(Data supplied begins)

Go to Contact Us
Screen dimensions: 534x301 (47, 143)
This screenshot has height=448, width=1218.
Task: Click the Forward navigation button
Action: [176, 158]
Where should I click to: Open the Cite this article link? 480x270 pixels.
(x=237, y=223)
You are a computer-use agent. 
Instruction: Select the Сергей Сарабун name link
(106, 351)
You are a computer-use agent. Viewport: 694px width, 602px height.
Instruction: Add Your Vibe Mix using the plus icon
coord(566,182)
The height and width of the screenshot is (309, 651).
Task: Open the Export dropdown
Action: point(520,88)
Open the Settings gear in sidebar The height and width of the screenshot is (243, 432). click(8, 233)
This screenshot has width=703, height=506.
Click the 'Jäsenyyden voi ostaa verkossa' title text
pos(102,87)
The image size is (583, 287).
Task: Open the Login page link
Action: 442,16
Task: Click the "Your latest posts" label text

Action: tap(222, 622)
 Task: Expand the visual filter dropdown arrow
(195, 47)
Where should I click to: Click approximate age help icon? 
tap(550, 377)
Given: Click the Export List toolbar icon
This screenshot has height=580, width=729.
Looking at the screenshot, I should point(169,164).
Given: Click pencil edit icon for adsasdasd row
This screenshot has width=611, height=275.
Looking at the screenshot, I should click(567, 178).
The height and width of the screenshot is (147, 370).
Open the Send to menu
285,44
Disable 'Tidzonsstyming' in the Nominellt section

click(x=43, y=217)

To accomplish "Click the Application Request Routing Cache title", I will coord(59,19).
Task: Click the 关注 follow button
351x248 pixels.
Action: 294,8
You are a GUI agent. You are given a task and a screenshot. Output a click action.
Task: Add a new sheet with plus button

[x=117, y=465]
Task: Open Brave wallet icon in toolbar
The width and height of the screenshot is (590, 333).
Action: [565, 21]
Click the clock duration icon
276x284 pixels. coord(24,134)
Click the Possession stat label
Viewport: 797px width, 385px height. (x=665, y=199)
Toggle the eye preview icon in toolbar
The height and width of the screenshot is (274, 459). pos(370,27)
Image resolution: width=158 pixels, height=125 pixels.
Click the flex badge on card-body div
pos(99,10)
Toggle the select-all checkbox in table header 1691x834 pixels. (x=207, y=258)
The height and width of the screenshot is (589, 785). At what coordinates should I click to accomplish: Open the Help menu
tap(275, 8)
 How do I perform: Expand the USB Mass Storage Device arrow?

(Data supplied ends)

Exercise description →
Copy all lines of the material above where the string "computer" occurs.

Answer for this exercise →
You are a computer-use agent. 
You are a computer-use agent. Viewport: 694px width, 602px height.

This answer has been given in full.